Calling On Jesus’ Name
            This one is potent.  If I feel strongly oppressed, I need to speak Jesus’ name aloud, to claim the authority of the King of Kings to fight this battle for me.  It’s also pretty potent before God.  If I’m confident enough that my prayer is for Jesus’ sake, for bearing fruit in His kingdom, I present my supplications in Jesus’ name.  And Jesus promised that whatever we ask the Father in His name, we can have confidence that we have from Him.  This is another form of acknowledging the truth of God’s promises.

Rebuking Demons
            Sometimes I need to take seriously that there are personal creatures scheming against me and that they do not have authority to oppose me, because I am a chosen ambassador of God in the world.  I openly resist the Devil, and trust that the Bible is true when it says “He will flee from you.”  I don’t know how long it lasts, or exactly how this works, but I try it because it is taught in Scripture.

Prayer For Others
            The spiritual battle does not just affect individuals, so I pray for others potentially involved to be guarded against the schemes, temptations, and opposition of our spiritual enemy.  I pray for them to put on and take up the armor of God, being strengthened with His might.  I pray for them to be vigilant.  I pray that God would hedge their families, their health, their jobs, their travel – and anything else that seems relevant or that God leads me to pray for them.  I pray that they will be in right standing with God, repentant of sins and practicing righteousness.  Intercession is one more thing that I think the spiritual warfare is opposing in the first place, so to go forward doing it seems to me a good idea in resisting the attacks. 

Attention to God’s Works
            Like remembering what God has done in the past, and being around people in whom God is active at present, I can look around me right now and observe the wise and powerful works of God.  These things don’t have to be spiritual, though sometimes they are.  I gain encouragement watching God change the seasons, open up wildflowers, bring a bee buzzing by.  I watch Him move the hearts of “kings.”  This isn’t quite the same as praise or thanks, because it precedes them.  First I slow down and give heed to what God is doing – I set out looking for it. 

To God be all glory. 

Kicking


My favorite Bible story these days is about Saul of Tarsus.  He’s the villain of the story. And the hero, though rather a passive one.  

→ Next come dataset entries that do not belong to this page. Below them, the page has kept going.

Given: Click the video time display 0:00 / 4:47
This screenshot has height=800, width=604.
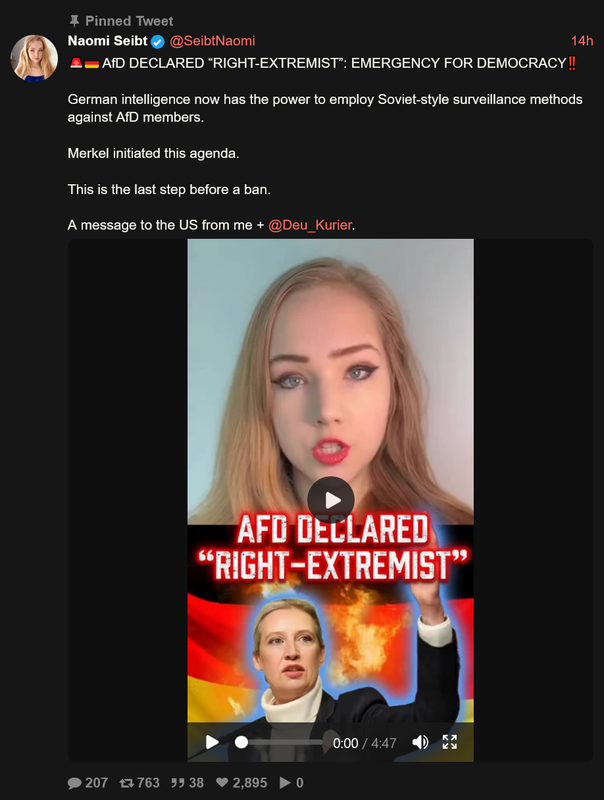Looking at the screenshot, I should [365, 743].
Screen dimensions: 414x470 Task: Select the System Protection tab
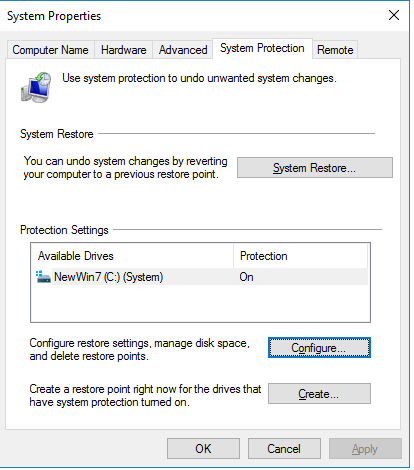pyautogui.click(x=262, y=48)
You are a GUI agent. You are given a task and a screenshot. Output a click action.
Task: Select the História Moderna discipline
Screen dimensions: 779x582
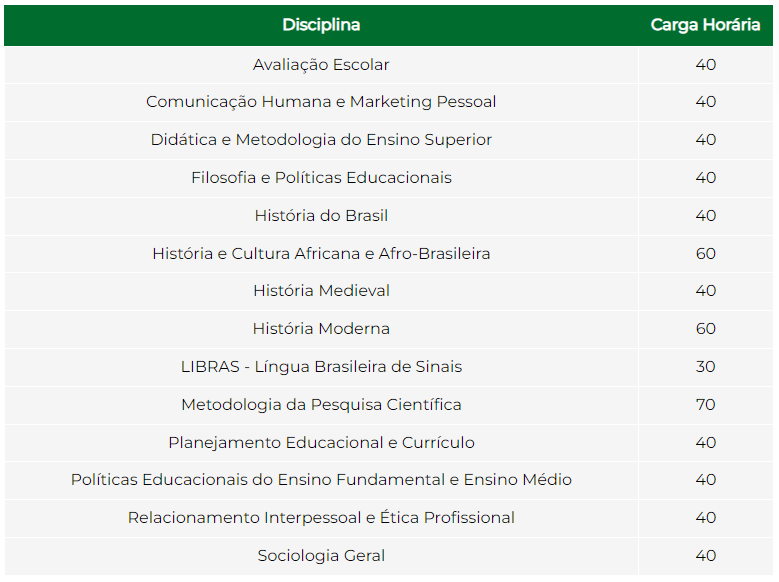(x=321, y=329)
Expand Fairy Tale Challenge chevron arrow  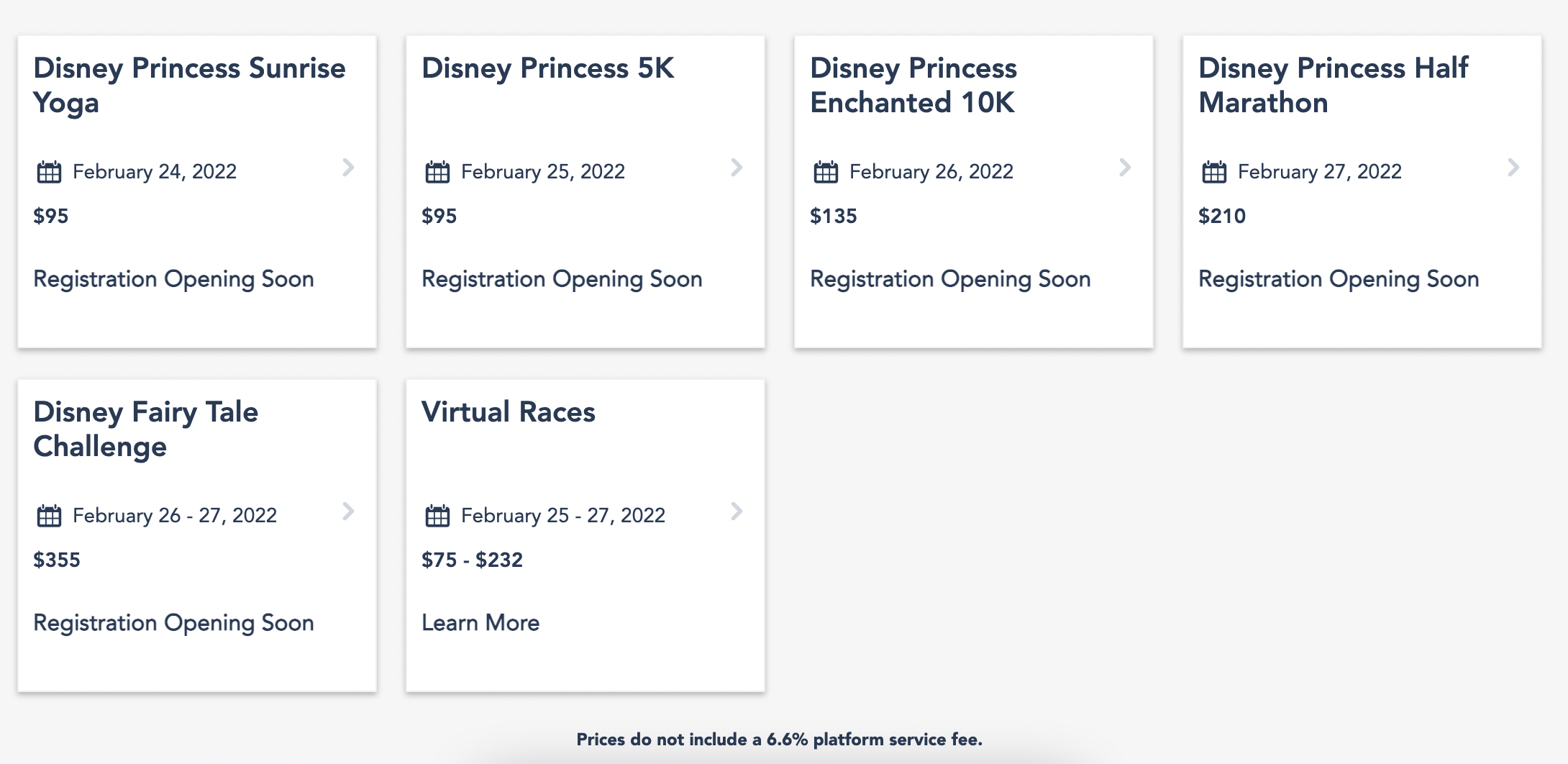[349, 511]
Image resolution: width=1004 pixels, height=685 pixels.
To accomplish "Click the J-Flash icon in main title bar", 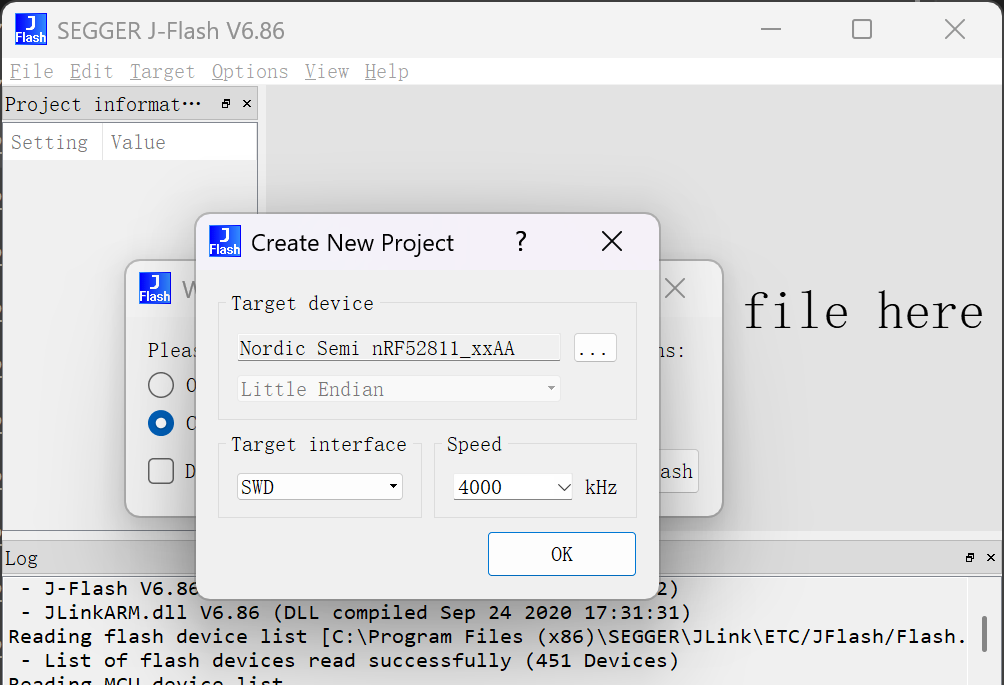I will pos(30,30).
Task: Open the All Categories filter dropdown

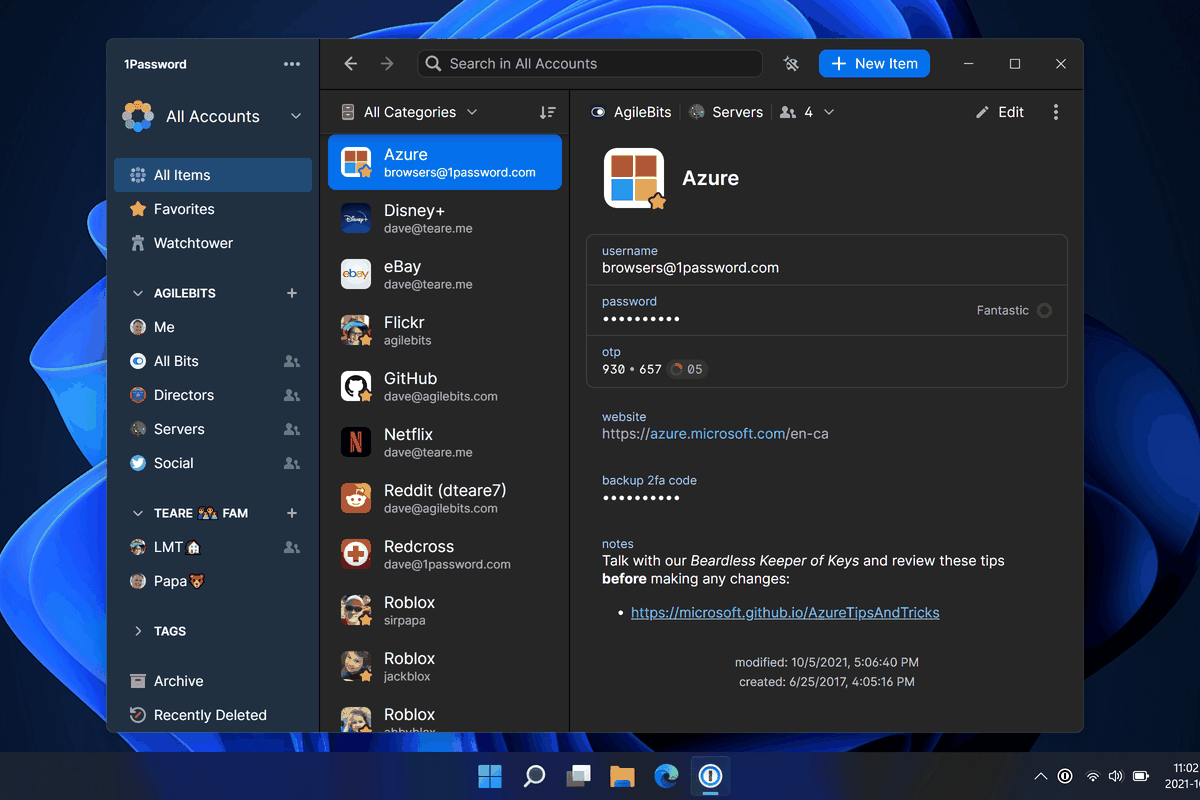Action: 409,112
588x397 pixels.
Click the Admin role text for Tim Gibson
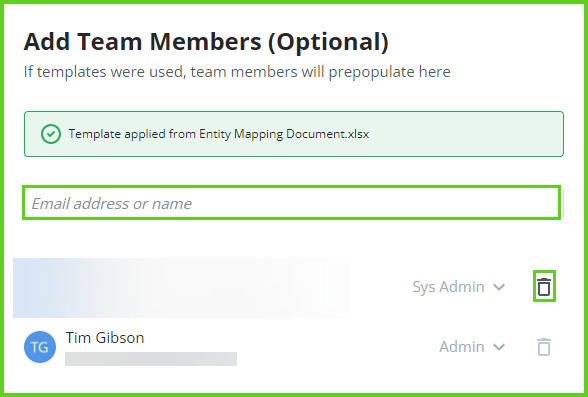[x=462, y=347]
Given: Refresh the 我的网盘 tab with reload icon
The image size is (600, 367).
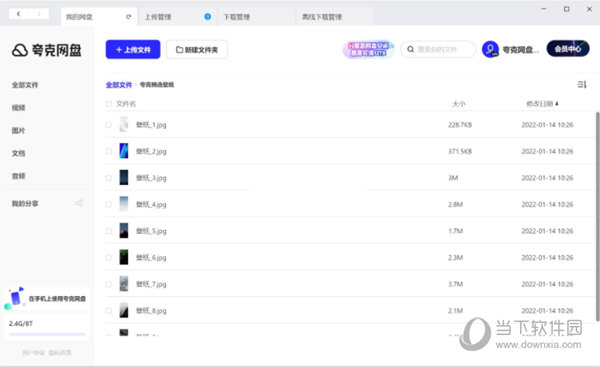Looking at the screenshot, I should coord(129,17).
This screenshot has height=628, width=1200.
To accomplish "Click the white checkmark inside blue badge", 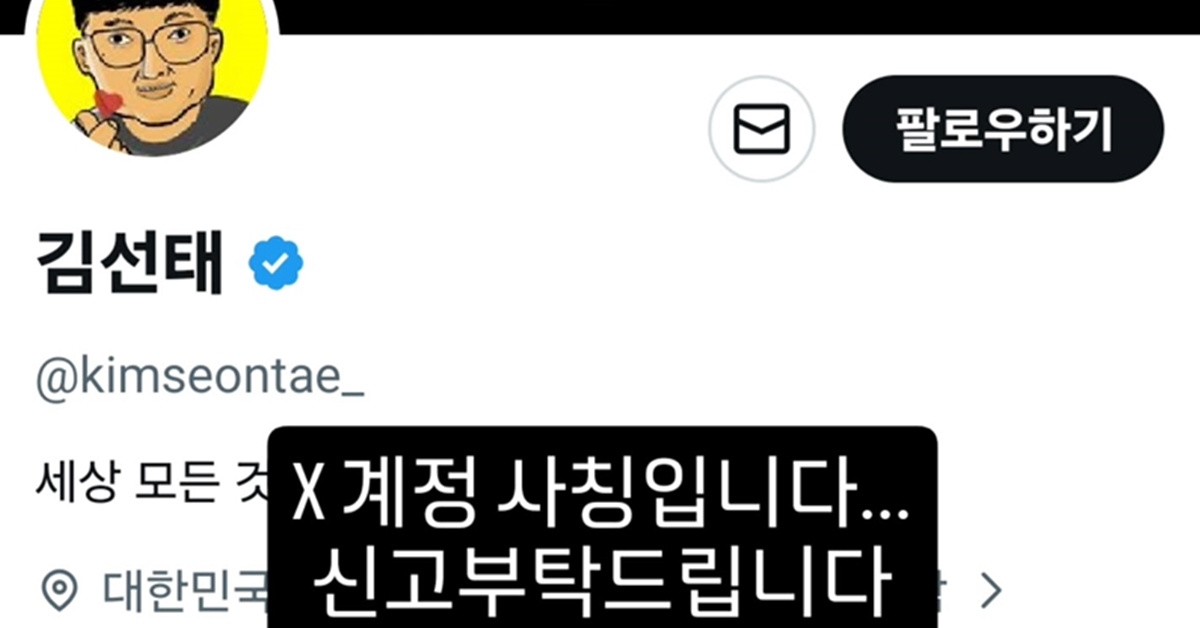I will click(277, 263).
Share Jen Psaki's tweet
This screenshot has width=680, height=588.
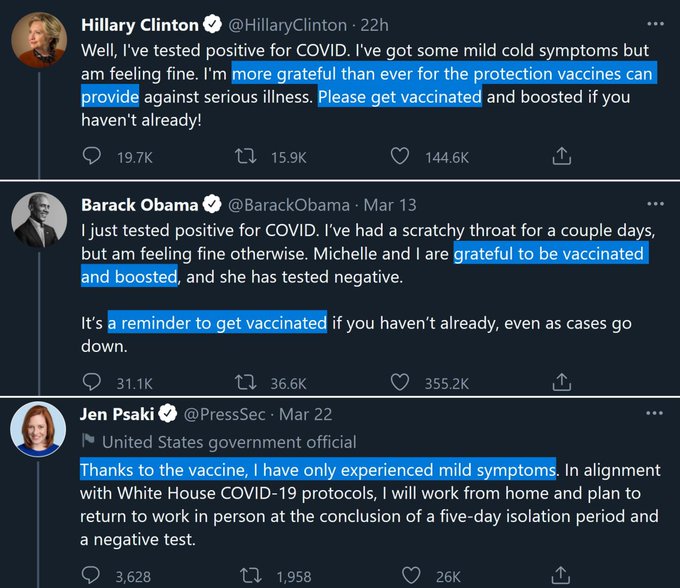pyautogui.click(x=562, y=575)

The Christian Church is just getting started.  People are learning to pray together and preach the gospel boldly and see some miracles happen.  But Saul has been trained to be a Pharisee, and they know the rules, and the gospel of Jesus Christ is not so big on rules.  Plus Jesus claimed to be God, something Saul didn’t approve of.  He knew the chief priests were on his side, so he decided to do something about it.  Executing Stephen for blasphemy had seemed to him to be a huge success; now the Christians were on the run, and with a bit more pressure, the whole blasphemous sect might be a thing of the past.  After acquiring official sanction from the Jewish leaders, he started hunting down the Christians. 

But I think he knew better.  He’d studied the Scriptures.  He’d probably been around enough to at least hear of – if not personally witness some of Jesus’ miracles.  There was part of him that wanted God to be pleased with him.  He really believed in God.  A testimony like Stephen’s as he was dying doesn’t go without effect.  So he was zealous, and he was pushing forward in something that seemed godly to him, something he thought would be especially pleasing to God, something that, unfortunately for Saul, wasn’t God’s idea.  I suspect that there was some pretty intense spiritual warfare assembled, to discourage Saul from the calling God had yet to communicate to him. 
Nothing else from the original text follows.